Knitting a ring shawl took more than long hours of painstaking and fluent handwork. The intricate, lacy patterns – with names like wave, shell, flower  – passed down the generations, and were re-created in each individual shawl. Planning a new overall design involved careful arithmetic as well as artistic taste. How would a motif repeated every so many stitches fit together with the pattern chosen to run alongside it?  Everything was held in the memory, and nothing was written down.

A complete lace edging was knitted first, then wider borders tackled in quarters, followed by the central panel. After the work came off the needles (pins), a little stitching was needed. Next the creamy wool was bleached over smouldering sulphur before being washed. “Dressing” meant spreading the wet shawl on a stretcher frame made specially for its size and shape – also known as “blocking”. More ordinary shawls could be pegged into shape on the grass.

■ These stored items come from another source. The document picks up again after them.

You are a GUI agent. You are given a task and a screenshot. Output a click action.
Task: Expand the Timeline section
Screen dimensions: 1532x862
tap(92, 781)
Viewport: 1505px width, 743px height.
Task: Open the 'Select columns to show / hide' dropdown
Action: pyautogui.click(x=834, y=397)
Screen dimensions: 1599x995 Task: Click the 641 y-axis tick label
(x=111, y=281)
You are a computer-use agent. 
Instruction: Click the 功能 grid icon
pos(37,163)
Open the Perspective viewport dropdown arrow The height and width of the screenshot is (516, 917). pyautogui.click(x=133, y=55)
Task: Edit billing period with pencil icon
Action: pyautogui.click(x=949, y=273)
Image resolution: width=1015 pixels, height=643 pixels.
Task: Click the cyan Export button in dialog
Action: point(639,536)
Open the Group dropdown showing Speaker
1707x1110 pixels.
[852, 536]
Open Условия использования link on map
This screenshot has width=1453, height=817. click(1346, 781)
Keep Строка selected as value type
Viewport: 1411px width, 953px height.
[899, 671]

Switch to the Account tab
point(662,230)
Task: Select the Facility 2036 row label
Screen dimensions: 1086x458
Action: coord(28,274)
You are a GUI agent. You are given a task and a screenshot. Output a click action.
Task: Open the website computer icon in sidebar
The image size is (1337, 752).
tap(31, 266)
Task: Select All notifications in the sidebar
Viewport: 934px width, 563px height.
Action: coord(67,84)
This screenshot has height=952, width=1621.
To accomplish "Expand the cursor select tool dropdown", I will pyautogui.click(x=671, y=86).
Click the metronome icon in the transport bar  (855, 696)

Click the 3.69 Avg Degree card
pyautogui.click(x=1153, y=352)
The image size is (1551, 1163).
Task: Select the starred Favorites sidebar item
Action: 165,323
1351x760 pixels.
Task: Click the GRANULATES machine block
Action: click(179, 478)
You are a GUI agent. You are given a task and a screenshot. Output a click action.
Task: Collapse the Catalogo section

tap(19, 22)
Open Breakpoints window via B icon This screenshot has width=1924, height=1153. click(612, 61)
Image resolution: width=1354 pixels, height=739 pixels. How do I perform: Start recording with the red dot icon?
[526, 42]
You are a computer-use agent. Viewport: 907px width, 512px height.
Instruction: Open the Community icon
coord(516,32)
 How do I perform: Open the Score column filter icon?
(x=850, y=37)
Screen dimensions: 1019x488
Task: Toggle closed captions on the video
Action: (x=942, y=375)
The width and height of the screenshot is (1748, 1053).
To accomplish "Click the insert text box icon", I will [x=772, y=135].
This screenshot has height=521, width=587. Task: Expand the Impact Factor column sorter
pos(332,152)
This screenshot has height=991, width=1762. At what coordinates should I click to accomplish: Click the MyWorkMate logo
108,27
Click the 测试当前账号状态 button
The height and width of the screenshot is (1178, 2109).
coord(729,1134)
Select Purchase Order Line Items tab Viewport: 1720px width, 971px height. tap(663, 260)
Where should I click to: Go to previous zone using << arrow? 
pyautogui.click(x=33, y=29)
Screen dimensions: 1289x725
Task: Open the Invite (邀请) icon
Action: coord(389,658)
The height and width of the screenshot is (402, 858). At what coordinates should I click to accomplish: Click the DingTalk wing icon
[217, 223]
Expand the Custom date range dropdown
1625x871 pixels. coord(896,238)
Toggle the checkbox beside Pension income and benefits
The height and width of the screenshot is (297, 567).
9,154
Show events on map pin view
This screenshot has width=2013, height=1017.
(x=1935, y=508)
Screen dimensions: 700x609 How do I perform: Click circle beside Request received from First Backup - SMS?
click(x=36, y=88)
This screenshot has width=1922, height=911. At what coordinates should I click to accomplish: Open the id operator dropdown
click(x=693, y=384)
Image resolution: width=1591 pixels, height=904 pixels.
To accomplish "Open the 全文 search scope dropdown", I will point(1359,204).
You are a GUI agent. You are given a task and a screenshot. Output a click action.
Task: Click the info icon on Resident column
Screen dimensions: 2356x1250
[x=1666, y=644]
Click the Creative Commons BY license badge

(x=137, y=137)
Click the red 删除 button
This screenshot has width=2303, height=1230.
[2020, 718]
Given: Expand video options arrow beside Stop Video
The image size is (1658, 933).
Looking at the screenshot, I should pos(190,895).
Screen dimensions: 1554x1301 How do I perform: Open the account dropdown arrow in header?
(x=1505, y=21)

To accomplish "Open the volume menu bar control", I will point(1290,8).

The finest shawls have always been made for export, including many exquisite pieces made from 2-ply wool that aren’t quite ethereal enough to pass the wedding ring test. Knitters accepted low rewards, exchanging their work for household goods from merchants who traded further afield. Their products were sold in fashionable London shops and worn by well-to-do women, or used as heirloom christening shawls.

In the days when Shetland women still wore shawls regularly, they made warm “haps” (coverings) for themselves: squares folded into a triangle, wrapped round the shoulders, and crossed in front, with ends tucked into skirts or aprons. Hap shawls used the coarser parts of the fleece, spun into a thicker ply of yarn. After a fancy edging, the rest of the shawl was plain knitting with a coloured border, often in shades of the natural reddish-brown “moorit” colour of some Shetland sheep. Plain centres were also found in the least well-known style: the white “crepe” shawls. Although these look less complex than an overall lace pattern, it was a challenge to keep large, undecorated areas of fine-spun wool perfectly smooth and even.

Lace knitting appeared in Shetland in the 1830s, probably after highly-skilled local women, who already made stockings for sale, saw designs from mainland Europe. The most complicated and delicate openwork patterns started to develop in the 1840s.

Hand-knitting shawls in traditional designs continues in Shetland, and the style has spread to many other places. Shawls now use machine-spun yarn, not necessarily wool, chemically-bleached or dyed to any colour. Many are made on flexible circular needles, using bought instructions spelled out stitch by stitch.